Friday, October 2, 2020

Trump's "patriotic education", aka, white-supremacist propaganda

Kali Holloway has a useful description of how rightwing historical revisionism works in the US. She uses a statue to Benjamin Tillman (1847-1918) of South Carolina, one of the most rancid white racist politicians in American history, as an example. (American History Is Getting Whitewashed, Again The Nation 10/01/2020)

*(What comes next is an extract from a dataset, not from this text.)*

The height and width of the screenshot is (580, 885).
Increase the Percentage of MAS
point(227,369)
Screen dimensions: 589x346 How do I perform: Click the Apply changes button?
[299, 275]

The South Carolina legislature had a statue of Tillman set up on the state Capitol grounds in 1940, "where it remains, a message of white power and racial terrorism sent straight from the state government."

Tillman explains:
The back draft of historical revisionism always explodes when movements for social justice threaten to upset the status quo. The Tillman statue went up just as the NAACP was fighting for laws against lynching around the United States and as Black demands for basic civil rights were swelling. We are facing a similar moment today. In reaction to protests against racism and the removal of white supremacist statuary across the country, Donald Trump has launched a deliberate effort to suppress and sanitize America’s history. He has derided The New York Times’ 1619 Project, a Pulitzer Prize–winning essay series that examines the way slavery has shaped every American institution (and which he has definitely not read), likening it to anti-American propaganda and calling it “ideological poison” that “will destroy our country.” He has attacked the teaching of critical race theory as a “form of child abuse” and demeaned it as “a sickness that cannot be allowed to continue.” The president has pledged to withhold federal funds from schools that incorporate the 1619 Project into their curricula and has demanded the cancellation of racial sensitivity trainings for federal employees, directing agencies to halt spending on programs that examine white privilege. According to a tweet from Russ Vought, the director of the Office of Management and Budget, Trump “has asked people to report any sightings” of critical race theory. Recently, Trump announced that he is launching the 1776 Commission, which will “promote patriotic education” and “teach our children about the miracle of American history.” [my emphasis]
Trump, of course, has no actual idea what "critical race theory" actually is, only that his white supremacist supporters and advisers like Stephen Miller say it's bad.

Holloway gives a gloomy polemic about the dominant narrative of American history, and ends on a oddly fatalistic note:
Trump and his supporters are waging a bitter fight against racial progress. They believe American history is proprietary, and their birthright includes selectively retelling. He recently admitted as much. “We grew up with a certain history, and now they’re trying to change our history,” he stated. “That's why they want to take down our monuments. That's why they want to take down our statues.” That effort ties him to the slavery apologists, Confederate sympathizers, and historical revisionists who preceded him. Proving the circularity of American history: The more it changes, the more its foundations remain the same. [my emphasis]
There is an important difference between fundamental criticism of an historical period and the recognition of the inevitably contradictory interests and perspectives that have shaped a society over a longer period of time. We have a Constitution in the US that dates back to 1789 and political traditions heavily rooted in the experiences of the colonial period and in European (especially British) political institutions and ideas. So that past is still present in substantial ways, for good and bad.

There are also a variety of historical narratives: official ones promoted by the government, scholarly perspectives, popular mythology. Heather Cox Richardson in her work like How the South Won the Civil War: Oligarchy, Democracy, and the Continuing Fight for the Soul of America (2020) and the related YouTube lecture series, describes how some major historical narratives about American history developed in the context of a society in which freedom for some really has depended on the unfreedom of others. She gives a fascinating account, for instance, of the way the image of the frontier individualist embodied in the Western cowboy was shaped and integrated by the anti-Reconstruction ideology shaped by class and racial agendas.

In the case of the historical narrative of the role of African-Americans in the US, there were always competing narratives, not only in terms of real-time politics but also in larger historical narratives. For instance, even during the long decades that some version of the Lost Cause ideology of the Civil War and Reconstruction dominated even academic institutions, there were always competing narratives. The Journal of Negro History (now the Journal of African-American History), to take one example, provided alternative scholarly accounts beginning in 1916.

Holloway's closing comment about "the circularity of American history: The more it changes, the more its foundations remain the same," seems to imply a circular cycle of historical development with which I wouldn't be comfortable. But the context she provides for Trump's "patriotic education” notion is really helpful. That project is yet another attempt to sponsor an ideological, dishonest white supremacist view of American history.